The first question one should ask is whether or not it is fair to adjust for variations in regions’ costs of living in a competition designed to be as even as possible. This is an in-principle question that should be answered independent of views on the current model: it is about the in-principle fairness of a cost-of-living allowance.

In a regulated market like the AFL, salaries and recruitment are protected from true market pressures. This is by agreement between the League, the clubs and the players, however much some would like to challenge that. Because of this, football’s employment market can’t naturally adjust for cost-of-living the way other employment markets do. In less restricted labour markets, employers pay higher wages in regions with higher costs of living in order to prevent quality candidates from leaving to go less expensive regions or to attract them from such regions. Because of salary cap and recruitment restrictions, AFL clubs cannot replicate these market forces. The AFL’s regulation of the football labour market, in the interest of fairness, is what makes the cost-of-living allowance necessary.

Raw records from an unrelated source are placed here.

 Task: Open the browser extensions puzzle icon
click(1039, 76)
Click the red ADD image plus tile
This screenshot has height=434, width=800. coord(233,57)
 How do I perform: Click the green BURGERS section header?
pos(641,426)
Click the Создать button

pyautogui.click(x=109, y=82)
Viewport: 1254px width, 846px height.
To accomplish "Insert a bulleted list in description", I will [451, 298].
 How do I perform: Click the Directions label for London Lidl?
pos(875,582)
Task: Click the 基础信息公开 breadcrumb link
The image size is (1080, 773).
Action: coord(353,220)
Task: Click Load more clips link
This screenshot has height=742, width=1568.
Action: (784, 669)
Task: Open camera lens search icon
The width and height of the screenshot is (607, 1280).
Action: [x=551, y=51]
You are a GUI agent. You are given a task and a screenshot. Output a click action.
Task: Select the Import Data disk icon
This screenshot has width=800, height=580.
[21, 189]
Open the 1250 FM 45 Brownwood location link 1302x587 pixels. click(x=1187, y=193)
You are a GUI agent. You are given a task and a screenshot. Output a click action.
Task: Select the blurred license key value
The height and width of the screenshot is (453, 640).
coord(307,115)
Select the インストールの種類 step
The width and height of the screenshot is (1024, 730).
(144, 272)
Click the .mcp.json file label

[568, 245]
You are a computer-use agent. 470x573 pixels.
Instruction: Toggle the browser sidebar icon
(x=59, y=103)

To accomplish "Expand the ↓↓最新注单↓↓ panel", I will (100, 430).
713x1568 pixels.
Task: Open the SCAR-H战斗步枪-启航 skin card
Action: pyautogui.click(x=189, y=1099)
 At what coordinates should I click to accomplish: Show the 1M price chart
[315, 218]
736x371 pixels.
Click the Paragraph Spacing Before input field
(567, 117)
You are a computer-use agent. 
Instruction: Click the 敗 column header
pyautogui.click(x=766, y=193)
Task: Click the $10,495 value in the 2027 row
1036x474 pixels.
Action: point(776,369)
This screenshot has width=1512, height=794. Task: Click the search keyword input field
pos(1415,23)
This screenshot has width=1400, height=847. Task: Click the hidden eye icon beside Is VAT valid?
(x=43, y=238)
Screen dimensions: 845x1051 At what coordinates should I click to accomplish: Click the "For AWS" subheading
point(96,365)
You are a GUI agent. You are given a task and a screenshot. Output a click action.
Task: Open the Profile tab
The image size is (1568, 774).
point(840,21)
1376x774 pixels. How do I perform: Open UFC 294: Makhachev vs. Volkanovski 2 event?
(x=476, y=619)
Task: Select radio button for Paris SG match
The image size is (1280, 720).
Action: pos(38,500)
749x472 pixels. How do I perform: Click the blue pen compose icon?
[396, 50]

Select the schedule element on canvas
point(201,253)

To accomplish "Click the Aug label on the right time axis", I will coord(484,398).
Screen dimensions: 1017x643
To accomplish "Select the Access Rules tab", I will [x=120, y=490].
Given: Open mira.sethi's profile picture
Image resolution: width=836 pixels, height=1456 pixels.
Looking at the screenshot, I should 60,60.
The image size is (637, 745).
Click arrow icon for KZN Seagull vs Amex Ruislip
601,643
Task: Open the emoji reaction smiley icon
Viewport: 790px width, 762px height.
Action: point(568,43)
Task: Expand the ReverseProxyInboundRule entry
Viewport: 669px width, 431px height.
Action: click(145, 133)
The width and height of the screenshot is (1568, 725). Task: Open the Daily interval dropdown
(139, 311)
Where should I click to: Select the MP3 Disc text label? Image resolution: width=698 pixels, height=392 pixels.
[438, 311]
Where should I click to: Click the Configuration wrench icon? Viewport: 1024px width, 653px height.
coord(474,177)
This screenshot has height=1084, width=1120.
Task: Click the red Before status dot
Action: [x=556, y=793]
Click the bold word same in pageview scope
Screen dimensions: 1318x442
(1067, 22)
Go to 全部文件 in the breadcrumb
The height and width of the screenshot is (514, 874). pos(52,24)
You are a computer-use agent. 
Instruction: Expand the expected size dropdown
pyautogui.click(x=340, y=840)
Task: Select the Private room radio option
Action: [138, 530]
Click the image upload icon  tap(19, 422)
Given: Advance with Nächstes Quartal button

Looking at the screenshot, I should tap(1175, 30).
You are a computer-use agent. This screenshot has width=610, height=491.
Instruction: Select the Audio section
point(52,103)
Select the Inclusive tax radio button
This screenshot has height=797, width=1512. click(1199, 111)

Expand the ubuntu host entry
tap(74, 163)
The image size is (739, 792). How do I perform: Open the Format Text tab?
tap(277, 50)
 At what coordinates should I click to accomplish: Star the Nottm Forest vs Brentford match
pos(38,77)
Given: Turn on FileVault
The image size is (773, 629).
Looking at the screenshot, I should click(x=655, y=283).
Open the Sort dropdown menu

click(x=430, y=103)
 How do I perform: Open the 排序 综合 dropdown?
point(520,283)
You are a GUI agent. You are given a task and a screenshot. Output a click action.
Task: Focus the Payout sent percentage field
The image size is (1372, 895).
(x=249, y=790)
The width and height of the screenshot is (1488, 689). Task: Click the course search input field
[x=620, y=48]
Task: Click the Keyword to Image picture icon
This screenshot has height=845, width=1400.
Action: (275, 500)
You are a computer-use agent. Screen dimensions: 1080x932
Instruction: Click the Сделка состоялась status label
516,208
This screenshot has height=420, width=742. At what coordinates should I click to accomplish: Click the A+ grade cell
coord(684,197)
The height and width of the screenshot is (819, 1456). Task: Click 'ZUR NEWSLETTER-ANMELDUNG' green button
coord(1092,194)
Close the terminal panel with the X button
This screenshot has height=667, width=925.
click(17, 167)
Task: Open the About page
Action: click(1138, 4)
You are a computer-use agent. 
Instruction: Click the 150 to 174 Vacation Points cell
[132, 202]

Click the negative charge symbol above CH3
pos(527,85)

It’s important to note that the regulation doesn’t start with the cost-of-living allowance: it starts with the cap existing to begin with.  The cap exists to attempt to make the competition fair. The justification for the regulation is fairness.

So is a cost-of-living concession in the interest of fairness? Given there is a substantial and proven difference in the cost of living between Australian cities, it is. In the same way the cap exists to make the competition more fair, so too does a cost-of-living concession, as it ought to prevent clubs in more expensive cities from being at a disadvantage in attracting and retaining players because of the cost of living in those cities. It compensates for the lack of market pressure.

It’s also important to note here that the AFL is by no means alone in doing this. Large corporations with standardised salary schemes adjust for cost of living between cities. Again, this is largely because they are not protected from market pressures, and so must do so in order to attract and retain high-quality employees.

The current cost-of-living allowance is unfair

This is the more interesting question. If you accept that, in a regulated market, concessions must be made in order to account for the lack of market pressure, designing those concessions to mirror that market as closely as possible, without providing an unfair advantage, is both crucial and difficult.

The current system allows the Sydney clubs a flat additional concession on top of the current salary cap. They are under no obligation regarding how they spend it, nor is it adjusted as the market changes.

Furthermore, other cities that experience substantial growth in the cost of living, such as Perth, do not have similar concessions. The ad hoc nature of the concession undermines the valid underlying principle: adjusting for cost of living is in the interest of fairness. It’s a fair idea, administered in an unfair way.

Rather than accurately replicating the effect of market pressures, the current salary cap is a band-aid, an inadequate solution virtually guaranteed to alienate stakeholders in other clubs. It is not applied consistently across regions or lists, and thus serves the interest of the Sydney clubs at the expense of other clubs. It does not act as a true market correction, as it is applied selectively.

A better model

A better model for a cost-of living concession would be to adopt a competition-wide salary benchmarking program as part of the next Collective Bargaining Agreement. Players should sign contracts with each club based on an equal salary cap, without any concessions, and then these contracts should be indexed annually to cost of living in the city in which they reside, based on a range of accepted benchmarks.

Clubs would negotiate their whole list to X in total player payments, and submit to the AFL. The AFL would then index each city to publicly-available cost-of-living data. The total player payments at the cheapest city would remain at X, with other cities being adjusted to, for example, 107% of X if the cost of living was 7% higher. Each player’s wage in that city would be 107% of what was negotiated. This ensures the cost of living allowance is applied fairly across all lists and cities.

It’s a bit of an odd contractual arrangement, but so too is the draft and trading. Players would negotiate a guaranteed minimum salary, in the understanding this would be adjusted based on actual market fluctuations.

In adopting a new approach to the cost of living, players across the AFL lists would be fairly compensated, and each club would be equally able to access concessions based on the actual cost-of-living in their city.